Embora em escala bem menor, essas civilizações utilizaram práticas comuns e difundidas nos dias de hoje, como o desmatamento e a alteração dos cursos de água. A superpopulação de certas áreas também contribuiu decisivamente para as alterações ambientais, que trouxeram consequências negativas no clima de suas regiões (veja quadro). Além disso, nos locais onde as três civilizações viveram, o solo é considerado pobre, o que estimulou a busca por novas áreas agricultáveis. “Na época das primeiras interferências, as populações não tinham consciência de que essas ações pudessem levá-las à extinção”, explica a estudiosa.
Estima-se que, devido à ação dessas e de outras civilizações, a temperatura média na Europa e na América do Norte tenha sofrido elevação de 4ºC. “Apesar de o aumento de temperatura ter sido regional, podemos falar que foi causado pela interferência do homem no meio ambiente. Evidentemente, trata-se de um ‘aquecimento global’ em escala menor, se comparado aos problemas climáticos atuais”, argumenta Aretha.
Cautela
A professora do departamento de História da Universidade de Brasília (UnB) Tânia Navarro-Swain ressalta que é preciso cautela ao analisar as causas do desaparecimento dessas culturas. “Sobre os maias, por exemplo, ainda sabemos muito pouco. Começamos agora a desvendar sua escrita, assim não é possível ter certeza de que as teorias que ligam o seu desaparecimento às questões ambientais estejam corretas”, pondera.

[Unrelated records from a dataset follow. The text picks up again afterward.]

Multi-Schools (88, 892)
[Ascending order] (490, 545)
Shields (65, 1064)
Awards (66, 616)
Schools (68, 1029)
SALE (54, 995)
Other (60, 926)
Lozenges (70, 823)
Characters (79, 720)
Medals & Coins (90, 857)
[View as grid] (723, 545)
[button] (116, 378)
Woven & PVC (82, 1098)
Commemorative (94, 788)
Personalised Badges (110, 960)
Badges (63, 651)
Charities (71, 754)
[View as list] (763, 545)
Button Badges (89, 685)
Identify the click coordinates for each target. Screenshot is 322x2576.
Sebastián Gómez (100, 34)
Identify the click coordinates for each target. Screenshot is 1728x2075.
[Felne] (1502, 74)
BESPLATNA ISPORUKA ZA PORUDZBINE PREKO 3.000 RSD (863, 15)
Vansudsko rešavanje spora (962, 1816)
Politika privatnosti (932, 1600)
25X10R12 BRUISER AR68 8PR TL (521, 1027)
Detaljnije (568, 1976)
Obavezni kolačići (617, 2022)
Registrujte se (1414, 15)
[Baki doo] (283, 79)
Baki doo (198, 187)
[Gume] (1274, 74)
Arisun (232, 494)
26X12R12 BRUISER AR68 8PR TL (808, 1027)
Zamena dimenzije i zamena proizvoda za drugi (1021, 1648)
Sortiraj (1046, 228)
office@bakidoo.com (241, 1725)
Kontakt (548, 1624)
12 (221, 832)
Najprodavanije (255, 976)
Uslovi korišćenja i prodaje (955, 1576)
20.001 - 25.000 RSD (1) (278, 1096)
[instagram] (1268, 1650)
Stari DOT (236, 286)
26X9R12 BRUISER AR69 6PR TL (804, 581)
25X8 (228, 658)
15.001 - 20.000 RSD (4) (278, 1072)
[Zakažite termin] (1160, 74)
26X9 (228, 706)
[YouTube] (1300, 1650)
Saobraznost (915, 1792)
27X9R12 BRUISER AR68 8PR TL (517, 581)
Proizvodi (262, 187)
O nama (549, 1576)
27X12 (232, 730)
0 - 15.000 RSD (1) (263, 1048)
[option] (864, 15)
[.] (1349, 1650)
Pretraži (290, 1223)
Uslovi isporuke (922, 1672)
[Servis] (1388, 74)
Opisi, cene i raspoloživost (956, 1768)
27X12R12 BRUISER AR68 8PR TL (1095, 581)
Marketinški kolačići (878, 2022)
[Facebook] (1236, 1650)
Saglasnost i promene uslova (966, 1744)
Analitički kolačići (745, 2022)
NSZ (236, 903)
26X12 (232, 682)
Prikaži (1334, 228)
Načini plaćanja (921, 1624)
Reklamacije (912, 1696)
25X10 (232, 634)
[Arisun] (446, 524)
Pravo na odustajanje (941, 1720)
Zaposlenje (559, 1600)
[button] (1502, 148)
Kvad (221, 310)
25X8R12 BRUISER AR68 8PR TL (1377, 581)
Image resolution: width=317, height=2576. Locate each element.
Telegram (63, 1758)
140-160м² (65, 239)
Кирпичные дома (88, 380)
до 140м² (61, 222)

A historiadora lembra ainda que a maneira como eles se relacionavam com a natureza pode ser muito diferente da nossa. “Eles não tinham a agressividade no uso dos recursos naturais como hoje. Ainda há muito por estudar e descobrir antes de se chegar a alguma conclusão mais consistente”, afirma.
Mesmo que as teorias da pesquisadora do Ipen estejam corretas, isso não significa que a civilização atual esteja certamente condenada ao mesmo fim. “A grande vantagem da população atual é o conhecimento que existe sobre a interferência humana no meio ambiente e, consequentemente, no clima”, avalia Aretha. “Assim, mudanças de hábitos de consumo e a alteração da legislação ambiental são pontos que devem ser postos em prática, visando a um futuro sustentável”, completa.
Leia a íntegra do estudo de Aretha Sanchez
http://stat.correioweb.com.br/cbonline/2010_01/ArethaSanchez.pdf
» Três perguntas para Aretha Sanchez, pesquisadora
Algumas civilizações (Maias, Acádios, Mochicas) teriam entrado em colapso por causa de mudanças climáticas. Como isso teria acontecido?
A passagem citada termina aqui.